# Solid stool now from IAMs vet formula. What next?



## s14roller (Nov 18, 2010)

So after battling on/off diarrhea for the last few months, I "think" (fingers crossed) that it's over. 

Long story short, she was on Wellness LBP for quite some time, and she would have 1 week of solid stool, followed by 1-2 days of liquid diarrhea, then back to solid. Repeat. By 6 months, we had switched her over to Innova which is what the breeder had her on. Still inconsistent. 

After 2 treatments of Flagyl without any results, the vet wanted to try the IAMs low-residue vet formula. At this point, I'd try anything. 

Well, she's been on it for about 3 weeks now. First week her stool was muddy (maybe her re-calibrating to it), but the next 2 weeks have been solid.

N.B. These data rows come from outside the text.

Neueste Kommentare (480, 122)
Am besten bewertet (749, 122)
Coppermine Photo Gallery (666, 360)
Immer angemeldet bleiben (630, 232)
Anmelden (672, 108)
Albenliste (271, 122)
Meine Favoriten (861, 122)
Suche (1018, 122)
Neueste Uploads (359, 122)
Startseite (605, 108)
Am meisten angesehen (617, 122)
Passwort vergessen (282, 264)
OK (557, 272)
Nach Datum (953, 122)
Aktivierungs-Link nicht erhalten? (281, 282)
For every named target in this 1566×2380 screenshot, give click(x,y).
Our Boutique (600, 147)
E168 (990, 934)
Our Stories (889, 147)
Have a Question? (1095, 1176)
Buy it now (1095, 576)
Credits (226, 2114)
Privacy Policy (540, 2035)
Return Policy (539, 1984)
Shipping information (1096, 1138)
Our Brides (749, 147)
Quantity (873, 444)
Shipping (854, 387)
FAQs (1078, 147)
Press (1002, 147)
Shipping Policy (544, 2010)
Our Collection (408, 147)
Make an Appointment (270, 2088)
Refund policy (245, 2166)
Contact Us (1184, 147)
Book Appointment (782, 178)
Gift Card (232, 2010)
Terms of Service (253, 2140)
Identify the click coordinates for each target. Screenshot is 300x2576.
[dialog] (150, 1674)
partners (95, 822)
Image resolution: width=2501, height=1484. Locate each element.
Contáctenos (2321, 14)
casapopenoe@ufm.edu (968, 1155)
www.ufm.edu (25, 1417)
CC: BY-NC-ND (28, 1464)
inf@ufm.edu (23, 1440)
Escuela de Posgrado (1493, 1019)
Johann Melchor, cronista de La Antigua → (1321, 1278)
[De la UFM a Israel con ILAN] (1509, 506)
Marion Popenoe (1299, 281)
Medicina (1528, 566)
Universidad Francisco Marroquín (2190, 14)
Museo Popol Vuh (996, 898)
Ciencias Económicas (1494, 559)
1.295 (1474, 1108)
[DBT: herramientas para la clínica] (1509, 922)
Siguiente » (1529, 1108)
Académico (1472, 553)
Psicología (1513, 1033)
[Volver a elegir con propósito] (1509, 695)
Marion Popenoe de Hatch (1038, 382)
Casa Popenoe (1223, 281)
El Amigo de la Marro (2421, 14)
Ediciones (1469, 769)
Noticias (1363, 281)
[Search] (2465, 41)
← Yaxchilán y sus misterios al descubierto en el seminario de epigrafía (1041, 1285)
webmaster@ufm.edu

I can't remember when the last time she has gone this long without having an issue. 

I want to transition her off this food and onto something a bit better. After much reading, I'm leaning toward the Purina One Sensitive Skin and Stomach. Are there any others I should consider that you have had good success with after having similar issues?

Thanks!


----------



## PaddyD (Jul 22, 2010)

My last dog was on IAMS most of her life and stools were great.
I did not know that IAMS was low quality until she got older and
switched to Timberwolf and her coat and condition improved.
Stools were ok after a period of adjustment.
Current GSD is on TOTW and stools are mostly very good, easy pickup.


----------



## GSDAlphaMom (Jul 20, 2010)

My last pup could not tolerarte Wellness at all, runny stools. I switched to Innova and have had no issues since.


----------



## Emoore (Oct 9, 2002)

Natural Balance has a lot of limited ingredient foods for dogs with sensitive digestion. I'd rather use one of those than Iams or Purina. I would go with a single-source protein, single-carbohydrate, limited ingredient food.


----------



## robinhuerta (Apr 21, 2007)

HATE Wellness LBP.....
Question?....."Why switch from what your dog is doing well on now?"
I know the controversy on Grain Free, Grain, Single Protein, etc..etc.....BUT...if your dog is doing good on the food it is eating....why switch?....especially IF the dog has had issues in the past.


----------



## Emoore (Oct 9, 2002)

robinhuerta said:


> HATE Wellness LBP.....
> Question?....."Why switch from what your dog is doing well on now?"
> I know the controversy on Grain Free, Grain, Single Protein, etc..etc.....BUT...if your dog is doing good on the food it is eating....why switch?....especially IF the dog has had issues in the past.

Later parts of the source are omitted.